Ülkenin tüm ekonomisi ve bu ekonominin ihtiyacı olan yasalar vb. uluslararası büyük sermayenin çıkarlarına göre düzenlendiği içindir ki, “ulusal sermaye” denilen gruplarda ayakta kalamamakta, yaşayamamakta, ucuz veya pahalı yabancı büyük sermayeye satılmaktadır. Olduğu kadarıyla bunun dışında kalan ulusal sermaye grupları da, ancak bu bağımlılık ilişkilerine “eklemlenerek” yaşayabilmekte, ama sürekli olarak güçsüzlüğe ve bağımlılığa mahkum edilmektedirler. Burada “emir-komuta” sökmemekte, emir-komuta verenlerde zaten bağımlılık ilişkilerine karşı seslerini hiç çıkarmamakta, bu ilişkilere bir itirazları bulunmamakta, bulunmadığı gibi, bu ilişkilerinin “koruyuculuğunu ve kollayıcılığını” yapmaktadırlar. İşler kritik noktalara geldiğinde 12 Eylülcü faşist darbeciler gibi “onların çocukları” olarak görev yapmaktadırlar.

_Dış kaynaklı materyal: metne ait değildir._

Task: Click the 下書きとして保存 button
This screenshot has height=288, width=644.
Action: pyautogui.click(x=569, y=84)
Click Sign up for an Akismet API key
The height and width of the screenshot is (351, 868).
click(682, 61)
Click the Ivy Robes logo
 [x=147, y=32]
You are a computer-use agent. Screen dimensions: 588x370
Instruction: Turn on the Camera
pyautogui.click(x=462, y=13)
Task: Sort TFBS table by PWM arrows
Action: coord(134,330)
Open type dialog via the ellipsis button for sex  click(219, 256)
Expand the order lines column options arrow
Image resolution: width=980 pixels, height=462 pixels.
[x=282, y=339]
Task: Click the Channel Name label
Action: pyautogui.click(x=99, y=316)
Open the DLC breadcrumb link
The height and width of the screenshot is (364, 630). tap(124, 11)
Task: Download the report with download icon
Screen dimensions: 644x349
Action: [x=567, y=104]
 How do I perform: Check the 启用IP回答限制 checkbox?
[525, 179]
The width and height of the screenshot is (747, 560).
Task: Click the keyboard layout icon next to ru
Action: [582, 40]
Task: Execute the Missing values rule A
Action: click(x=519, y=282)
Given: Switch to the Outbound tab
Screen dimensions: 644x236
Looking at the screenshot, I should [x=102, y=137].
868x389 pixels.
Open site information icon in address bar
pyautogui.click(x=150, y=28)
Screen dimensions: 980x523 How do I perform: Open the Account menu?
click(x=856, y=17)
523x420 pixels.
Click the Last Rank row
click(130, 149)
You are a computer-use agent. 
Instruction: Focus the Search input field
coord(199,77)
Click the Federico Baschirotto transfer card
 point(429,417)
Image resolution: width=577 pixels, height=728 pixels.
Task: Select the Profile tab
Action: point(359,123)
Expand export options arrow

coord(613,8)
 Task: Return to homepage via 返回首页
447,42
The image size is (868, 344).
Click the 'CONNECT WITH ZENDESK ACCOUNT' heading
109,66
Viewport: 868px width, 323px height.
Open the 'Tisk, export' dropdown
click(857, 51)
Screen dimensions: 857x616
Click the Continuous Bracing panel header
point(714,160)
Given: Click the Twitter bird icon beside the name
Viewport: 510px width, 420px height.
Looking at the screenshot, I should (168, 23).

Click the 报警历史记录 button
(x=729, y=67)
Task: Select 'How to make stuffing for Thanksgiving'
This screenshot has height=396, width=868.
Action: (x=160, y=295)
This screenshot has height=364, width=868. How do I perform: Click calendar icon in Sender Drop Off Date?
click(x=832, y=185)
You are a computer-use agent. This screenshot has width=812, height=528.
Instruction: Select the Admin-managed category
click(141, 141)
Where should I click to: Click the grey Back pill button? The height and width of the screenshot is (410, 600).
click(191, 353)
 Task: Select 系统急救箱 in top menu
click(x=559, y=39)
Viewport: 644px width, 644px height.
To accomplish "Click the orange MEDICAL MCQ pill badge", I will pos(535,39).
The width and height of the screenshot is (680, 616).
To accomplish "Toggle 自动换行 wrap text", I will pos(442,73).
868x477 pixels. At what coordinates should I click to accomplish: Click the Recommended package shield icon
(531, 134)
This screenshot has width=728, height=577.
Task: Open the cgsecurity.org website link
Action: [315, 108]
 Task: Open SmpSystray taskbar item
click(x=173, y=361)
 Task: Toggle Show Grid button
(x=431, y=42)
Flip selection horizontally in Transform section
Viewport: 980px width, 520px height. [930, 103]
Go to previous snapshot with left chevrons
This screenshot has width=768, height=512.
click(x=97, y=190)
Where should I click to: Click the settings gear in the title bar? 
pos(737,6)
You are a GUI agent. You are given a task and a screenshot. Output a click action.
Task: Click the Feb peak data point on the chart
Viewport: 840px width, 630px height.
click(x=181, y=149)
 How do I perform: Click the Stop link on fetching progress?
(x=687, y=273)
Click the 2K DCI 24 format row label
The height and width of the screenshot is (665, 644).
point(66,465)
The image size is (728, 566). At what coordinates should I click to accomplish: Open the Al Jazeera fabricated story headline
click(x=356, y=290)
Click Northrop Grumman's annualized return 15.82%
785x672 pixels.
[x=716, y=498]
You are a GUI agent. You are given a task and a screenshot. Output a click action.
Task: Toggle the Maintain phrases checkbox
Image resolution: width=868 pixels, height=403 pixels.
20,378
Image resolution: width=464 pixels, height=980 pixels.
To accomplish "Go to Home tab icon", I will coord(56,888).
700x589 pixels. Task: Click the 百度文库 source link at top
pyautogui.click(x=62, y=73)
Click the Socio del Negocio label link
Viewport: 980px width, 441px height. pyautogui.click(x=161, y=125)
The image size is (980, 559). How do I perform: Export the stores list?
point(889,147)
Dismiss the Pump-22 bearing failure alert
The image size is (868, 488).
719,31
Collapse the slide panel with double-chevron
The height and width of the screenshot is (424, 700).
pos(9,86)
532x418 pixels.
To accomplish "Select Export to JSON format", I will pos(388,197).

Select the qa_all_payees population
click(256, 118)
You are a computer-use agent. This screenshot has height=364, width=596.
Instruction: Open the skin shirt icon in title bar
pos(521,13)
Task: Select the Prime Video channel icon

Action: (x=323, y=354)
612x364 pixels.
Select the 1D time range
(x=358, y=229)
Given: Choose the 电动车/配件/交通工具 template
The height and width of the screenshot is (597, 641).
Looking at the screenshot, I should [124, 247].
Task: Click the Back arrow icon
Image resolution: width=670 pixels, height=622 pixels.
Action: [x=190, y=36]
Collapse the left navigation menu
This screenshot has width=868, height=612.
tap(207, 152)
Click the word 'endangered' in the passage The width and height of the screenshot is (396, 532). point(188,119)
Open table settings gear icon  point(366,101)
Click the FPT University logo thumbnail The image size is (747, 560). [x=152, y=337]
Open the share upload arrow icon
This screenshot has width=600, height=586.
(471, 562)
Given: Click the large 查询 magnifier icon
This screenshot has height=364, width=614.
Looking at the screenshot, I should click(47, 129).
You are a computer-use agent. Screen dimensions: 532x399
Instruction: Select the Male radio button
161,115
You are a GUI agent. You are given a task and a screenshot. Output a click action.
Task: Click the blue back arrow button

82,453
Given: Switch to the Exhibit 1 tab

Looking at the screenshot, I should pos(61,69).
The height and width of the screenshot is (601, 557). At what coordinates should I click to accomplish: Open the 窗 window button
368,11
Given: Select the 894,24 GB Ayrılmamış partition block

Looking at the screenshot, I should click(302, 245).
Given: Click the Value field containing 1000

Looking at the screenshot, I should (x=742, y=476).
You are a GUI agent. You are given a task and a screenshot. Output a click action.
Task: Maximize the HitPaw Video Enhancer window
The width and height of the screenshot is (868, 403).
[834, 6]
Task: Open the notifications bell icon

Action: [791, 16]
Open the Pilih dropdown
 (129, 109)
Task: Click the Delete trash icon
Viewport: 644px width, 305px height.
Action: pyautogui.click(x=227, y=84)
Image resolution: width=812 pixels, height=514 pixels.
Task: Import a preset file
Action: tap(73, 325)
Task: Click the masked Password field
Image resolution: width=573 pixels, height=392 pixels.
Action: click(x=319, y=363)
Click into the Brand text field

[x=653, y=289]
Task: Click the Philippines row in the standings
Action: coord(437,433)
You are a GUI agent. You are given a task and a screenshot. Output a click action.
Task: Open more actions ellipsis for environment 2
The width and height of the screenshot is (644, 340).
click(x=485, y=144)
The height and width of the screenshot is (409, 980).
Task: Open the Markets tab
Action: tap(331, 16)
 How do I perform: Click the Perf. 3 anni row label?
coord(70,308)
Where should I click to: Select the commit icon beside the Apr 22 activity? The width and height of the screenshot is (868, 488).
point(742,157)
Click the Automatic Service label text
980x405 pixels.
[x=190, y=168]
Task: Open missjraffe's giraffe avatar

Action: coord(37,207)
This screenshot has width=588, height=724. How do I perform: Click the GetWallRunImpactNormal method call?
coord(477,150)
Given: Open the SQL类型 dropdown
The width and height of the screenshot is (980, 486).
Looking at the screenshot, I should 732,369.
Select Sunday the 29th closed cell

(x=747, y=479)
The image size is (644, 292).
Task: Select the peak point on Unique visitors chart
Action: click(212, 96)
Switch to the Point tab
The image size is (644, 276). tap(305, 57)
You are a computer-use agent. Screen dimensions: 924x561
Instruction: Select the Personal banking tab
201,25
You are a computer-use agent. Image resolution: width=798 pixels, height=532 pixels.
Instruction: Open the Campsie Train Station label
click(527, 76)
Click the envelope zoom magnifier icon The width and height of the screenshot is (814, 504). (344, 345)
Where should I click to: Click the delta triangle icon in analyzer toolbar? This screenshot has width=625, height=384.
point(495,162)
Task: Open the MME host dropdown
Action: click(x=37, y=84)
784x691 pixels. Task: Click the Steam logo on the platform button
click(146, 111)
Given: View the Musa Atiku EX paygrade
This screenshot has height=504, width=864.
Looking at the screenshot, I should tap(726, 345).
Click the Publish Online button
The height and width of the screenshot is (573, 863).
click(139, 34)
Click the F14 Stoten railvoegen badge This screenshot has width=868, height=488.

Bu durumda atılan milliyetçi, ulusalcı nutuklar, bayrak gösterileri ise kitleleri kandırıp yedeklemek için kullanılan malzemeler olarak kalmaktadır. Bu davranış sadece paşalara özgü değildir. Şu sıralar partilerin seçim bildirgeleri açıklanıyor. Ulusalcılıkta ve milliyetçilikte başı çeken, mitinglerde bayrak sallama yarışına giren partilerin -başta CHP ve MHP ve diğerleri- borç ödemelerinin ya da faizlerinin durdurulması bir yana en azından makul seviyelere indirileceğine, İncirlik’in kapatılacağına, ya da sıkı bir biçimde denetleneceğine, ABD ile ilişkilerin yeniden gözden geçirileceğine, IMF’nin gönderileceğine vb. dair tek bir söz, ya da “vaat” kırıntısı var mı? Yok ve olamaz da. Ama kitleleri zehirlemek için bol bol demagoji, yalan ve sahtekarlık var. Ama kanmanın, kandırılmanın da bir sınırı var ve o sınıra gelinmiş bulunuluyor.